If we as a Jewish community wish to begin fixing our problems, examples such as these show we can't use agenda driven studies to come to conclusions. If we do, ultimately we'll rush in one direction that looks good, only to find over and over that it's just not working the way it's supposed to - and then it will be too late. When the JES began two years ago, the primary purpose was to put together a simple guide for young singles and couples to help them when they began living independently or started their marriage. As the data came in, however, its findings taught so much about what problems existed and how people viewed those problems and the community's economics as a whole - and pointed to, but didn't prove, what might be able to help.

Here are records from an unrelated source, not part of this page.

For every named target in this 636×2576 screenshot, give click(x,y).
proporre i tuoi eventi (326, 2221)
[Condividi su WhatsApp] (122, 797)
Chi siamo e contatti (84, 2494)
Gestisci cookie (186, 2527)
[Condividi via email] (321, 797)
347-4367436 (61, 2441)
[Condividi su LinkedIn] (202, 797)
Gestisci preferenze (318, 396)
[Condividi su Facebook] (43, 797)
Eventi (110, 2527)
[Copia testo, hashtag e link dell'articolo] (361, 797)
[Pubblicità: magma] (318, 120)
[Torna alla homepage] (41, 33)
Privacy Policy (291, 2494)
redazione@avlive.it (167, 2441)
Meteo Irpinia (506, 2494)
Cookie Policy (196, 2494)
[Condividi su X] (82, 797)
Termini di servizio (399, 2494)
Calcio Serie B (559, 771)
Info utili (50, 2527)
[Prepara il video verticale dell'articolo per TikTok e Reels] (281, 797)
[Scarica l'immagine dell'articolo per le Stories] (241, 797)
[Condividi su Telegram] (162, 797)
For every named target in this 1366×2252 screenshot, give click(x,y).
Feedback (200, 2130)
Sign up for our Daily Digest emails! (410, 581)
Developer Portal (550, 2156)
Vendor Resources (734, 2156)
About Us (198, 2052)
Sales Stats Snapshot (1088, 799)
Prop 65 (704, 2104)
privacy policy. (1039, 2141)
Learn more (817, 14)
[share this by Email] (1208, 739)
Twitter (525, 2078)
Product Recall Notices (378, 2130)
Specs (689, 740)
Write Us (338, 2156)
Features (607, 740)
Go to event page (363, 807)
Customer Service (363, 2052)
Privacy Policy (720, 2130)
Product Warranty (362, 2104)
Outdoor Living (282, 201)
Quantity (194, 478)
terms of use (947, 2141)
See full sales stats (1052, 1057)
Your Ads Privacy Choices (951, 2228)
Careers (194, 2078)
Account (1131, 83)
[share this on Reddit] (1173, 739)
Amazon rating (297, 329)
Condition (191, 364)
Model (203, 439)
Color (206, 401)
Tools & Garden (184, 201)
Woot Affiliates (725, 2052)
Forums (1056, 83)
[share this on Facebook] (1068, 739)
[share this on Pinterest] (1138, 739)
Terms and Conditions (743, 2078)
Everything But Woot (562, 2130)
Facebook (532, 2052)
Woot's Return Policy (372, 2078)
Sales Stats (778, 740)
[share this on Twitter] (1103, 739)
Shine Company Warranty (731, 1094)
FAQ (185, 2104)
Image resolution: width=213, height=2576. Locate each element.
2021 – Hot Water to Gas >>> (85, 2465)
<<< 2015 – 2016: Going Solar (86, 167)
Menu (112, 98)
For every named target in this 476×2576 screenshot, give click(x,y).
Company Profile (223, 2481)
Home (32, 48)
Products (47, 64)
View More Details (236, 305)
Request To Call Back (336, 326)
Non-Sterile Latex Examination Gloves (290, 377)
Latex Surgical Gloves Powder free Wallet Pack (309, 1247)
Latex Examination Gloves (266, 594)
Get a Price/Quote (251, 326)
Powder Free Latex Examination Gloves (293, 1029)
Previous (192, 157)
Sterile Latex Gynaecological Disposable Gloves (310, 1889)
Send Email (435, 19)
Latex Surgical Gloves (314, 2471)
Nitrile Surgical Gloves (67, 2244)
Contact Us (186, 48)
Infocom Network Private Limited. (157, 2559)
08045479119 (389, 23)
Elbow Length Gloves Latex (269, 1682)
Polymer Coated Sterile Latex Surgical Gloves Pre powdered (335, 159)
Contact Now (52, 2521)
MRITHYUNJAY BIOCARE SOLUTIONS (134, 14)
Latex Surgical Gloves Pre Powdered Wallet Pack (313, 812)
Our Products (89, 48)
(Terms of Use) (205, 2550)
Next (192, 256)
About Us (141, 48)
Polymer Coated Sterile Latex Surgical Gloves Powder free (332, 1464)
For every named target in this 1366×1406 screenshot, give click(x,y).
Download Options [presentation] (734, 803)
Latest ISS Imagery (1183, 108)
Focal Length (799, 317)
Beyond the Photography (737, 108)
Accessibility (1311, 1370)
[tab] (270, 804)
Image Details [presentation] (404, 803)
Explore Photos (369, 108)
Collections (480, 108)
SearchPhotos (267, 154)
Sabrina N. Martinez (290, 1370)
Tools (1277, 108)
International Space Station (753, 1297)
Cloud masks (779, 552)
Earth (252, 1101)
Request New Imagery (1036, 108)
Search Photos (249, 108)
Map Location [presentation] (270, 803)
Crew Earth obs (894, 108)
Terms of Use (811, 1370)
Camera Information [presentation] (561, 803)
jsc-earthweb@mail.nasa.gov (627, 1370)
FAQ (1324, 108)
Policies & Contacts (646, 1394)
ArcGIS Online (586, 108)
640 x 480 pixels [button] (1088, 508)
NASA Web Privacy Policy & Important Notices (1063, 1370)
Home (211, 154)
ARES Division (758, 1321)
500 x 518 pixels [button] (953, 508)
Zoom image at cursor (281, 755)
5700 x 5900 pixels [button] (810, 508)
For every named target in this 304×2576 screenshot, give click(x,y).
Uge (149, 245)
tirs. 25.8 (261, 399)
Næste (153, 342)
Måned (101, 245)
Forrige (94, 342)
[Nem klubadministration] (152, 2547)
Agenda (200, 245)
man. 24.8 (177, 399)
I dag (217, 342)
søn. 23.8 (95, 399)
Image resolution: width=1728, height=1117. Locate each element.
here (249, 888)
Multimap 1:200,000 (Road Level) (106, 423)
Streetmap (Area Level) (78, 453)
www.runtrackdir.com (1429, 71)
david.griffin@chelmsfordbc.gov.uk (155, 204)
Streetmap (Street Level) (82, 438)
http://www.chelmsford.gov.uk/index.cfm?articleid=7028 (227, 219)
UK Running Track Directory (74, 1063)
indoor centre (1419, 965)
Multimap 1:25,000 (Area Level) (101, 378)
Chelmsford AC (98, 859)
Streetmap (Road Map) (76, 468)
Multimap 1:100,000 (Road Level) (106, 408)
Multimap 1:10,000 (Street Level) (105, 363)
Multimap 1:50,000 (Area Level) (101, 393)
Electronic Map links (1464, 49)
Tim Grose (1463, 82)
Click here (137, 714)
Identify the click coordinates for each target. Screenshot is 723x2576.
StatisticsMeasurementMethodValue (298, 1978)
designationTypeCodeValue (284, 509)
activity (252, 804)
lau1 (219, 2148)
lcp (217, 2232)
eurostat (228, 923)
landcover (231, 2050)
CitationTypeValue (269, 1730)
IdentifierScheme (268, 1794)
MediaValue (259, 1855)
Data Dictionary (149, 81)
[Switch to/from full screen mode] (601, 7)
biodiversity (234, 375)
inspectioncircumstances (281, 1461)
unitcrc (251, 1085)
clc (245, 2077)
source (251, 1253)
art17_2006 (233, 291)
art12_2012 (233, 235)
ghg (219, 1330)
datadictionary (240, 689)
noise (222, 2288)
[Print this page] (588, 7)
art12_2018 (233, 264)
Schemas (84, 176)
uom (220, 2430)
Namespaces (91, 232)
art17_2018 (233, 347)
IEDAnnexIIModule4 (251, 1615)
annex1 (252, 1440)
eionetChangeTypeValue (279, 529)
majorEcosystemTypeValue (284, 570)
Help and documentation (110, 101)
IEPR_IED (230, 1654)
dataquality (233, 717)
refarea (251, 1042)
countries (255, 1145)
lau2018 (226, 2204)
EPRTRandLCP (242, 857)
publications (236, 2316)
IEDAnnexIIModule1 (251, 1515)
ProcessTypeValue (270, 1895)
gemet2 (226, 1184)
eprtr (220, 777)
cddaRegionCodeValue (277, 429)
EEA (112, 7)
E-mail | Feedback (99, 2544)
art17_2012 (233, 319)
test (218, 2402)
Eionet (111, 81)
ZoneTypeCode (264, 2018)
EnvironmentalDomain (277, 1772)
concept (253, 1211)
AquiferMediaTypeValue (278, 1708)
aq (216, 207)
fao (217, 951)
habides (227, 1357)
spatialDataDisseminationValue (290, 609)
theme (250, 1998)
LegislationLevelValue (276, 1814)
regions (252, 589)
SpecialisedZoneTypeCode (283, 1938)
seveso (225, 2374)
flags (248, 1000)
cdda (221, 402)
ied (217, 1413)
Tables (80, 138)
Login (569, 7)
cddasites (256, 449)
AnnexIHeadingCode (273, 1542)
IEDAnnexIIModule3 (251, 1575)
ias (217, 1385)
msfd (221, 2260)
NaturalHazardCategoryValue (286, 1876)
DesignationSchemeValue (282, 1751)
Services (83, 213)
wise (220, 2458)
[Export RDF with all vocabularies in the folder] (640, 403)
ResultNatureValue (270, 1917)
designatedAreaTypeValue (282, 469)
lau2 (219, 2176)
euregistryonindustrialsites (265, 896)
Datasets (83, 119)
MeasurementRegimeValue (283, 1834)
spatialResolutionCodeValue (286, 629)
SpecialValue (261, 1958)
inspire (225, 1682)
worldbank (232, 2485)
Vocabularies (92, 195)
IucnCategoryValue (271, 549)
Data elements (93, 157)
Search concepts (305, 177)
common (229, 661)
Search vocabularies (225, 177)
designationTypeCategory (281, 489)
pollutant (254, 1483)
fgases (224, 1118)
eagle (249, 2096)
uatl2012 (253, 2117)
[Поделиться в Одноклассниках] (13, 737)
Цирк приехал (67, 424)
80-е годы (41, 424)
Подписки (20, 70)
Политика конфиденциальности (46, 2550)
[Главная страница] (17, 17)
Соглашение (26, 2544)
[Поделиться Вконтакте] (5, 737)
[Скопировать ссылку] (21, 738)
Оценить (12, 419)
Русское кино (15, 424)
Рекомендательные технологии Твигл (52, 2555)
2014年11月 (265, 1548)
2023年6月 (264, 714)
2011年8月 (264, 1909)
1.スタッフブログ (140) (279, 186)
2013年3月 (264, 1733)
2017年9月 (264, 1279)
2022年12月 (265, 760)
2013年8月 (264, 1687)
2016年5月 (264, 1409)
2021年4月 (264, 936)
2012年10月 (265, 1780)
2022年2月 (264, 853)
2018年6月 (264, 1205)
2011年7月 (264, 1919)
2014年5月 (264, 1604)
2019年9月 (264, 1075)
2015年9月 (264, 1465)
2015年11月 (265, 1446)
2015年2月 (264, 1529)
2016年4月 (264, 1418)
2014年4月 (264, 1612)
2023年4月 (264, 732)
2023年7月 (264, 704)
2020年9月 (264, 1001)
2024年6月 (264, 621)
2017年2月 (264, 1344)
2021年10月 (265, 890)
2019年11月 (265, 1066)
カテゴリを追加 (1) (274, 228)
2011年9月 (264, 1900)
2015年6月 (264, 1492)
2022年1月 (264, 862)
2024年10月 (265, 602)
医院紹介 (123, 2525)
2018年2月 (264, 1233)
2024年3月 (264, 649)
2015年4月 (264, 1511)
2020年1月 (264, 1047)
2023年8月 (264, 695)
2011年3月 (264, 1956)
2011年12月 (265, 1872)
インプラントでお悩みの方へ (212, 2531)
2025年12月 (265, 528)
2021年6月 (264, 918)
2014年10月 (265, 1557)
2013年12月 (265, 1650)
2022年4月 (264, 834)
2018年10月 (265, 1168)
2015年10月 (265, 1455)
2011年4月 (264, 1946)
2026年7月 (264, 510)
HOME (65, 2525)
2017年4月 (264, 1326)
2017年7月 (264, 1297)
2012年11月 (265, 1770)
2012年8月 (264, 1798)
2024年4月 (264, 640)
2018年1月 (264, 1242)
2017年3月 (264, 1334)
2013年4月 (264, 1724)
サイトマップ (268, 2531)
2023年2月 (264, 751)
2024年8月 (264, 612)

It is high time we put in the effort to collect and truly understand as much data as possible about the Jewish community and its various underlying problems and their causes - and its strengths and what allows those to thrive. Perhaps (!) a data-driven approach will allow us to ultimately help the Jewish community, rather than simply push off what seems to be an increasingly close, inevitable collapse of the structure currently in place.

8 comments:

  1. I've been following SerandEz for a long time but I can't recall: was there ever a post with the results from the survey?

    ReplyDelete
  2. QED - I discussed various results, but I didn't publish everything. I talked to a lot of people and was using their advice to tweak for a better version. Perhaps I'll put up more info shortly regardless, though - I got a bit busy (as you'll see from posts coming soon) and it unfortunately had to take a back burner.

    ReplyDelete
  3. What happens when the main beneficiaries of the status quo are also the only people with the spare cash to run a comprehensive survey?

    ReplyDelete
  4. Anon - Hehe! Great question. Luckily, conducting a true comprehensive survey shouldn't cost too much; and surely those who are currently subsidizing everyone else would be interested. :)

    ReplyDelete
  5. To paraphrase Dr. House, if religious people interpreted data without an agenda, there would be no religious people.

    ReplyDelete
  6. This comment has been removed by the author.

    ReplyDelete
  7. (I don't want you to think that's a cheap shot -- I think it's one of the biggest problems with encouraging religious beliefs that fly in the face of reality, such as several at the heart of Orthodox Judaism. No matter how well people compartmentalize -- only using empiricism and unflinching skepticism in this area of life, but not that one -- it's bound to spill over.)

    ReplyDelete
  8. Ariella - Thanks.

    JA - I had a feeling there might be a comment along those lines. I believe we disagree on a number of related issues, not worth getting into on this post. I think anyone could agree to the point of this post particularly in regards to how Orthodoxy approaches education. (Or, say, how the US government approaches debt. :) )

    I don't believe that God or religion will be proven nor disproved via empirical data, and if I'm not mistaken you mostly agree with that. So for this subject at least I'd prefer to keep that separate.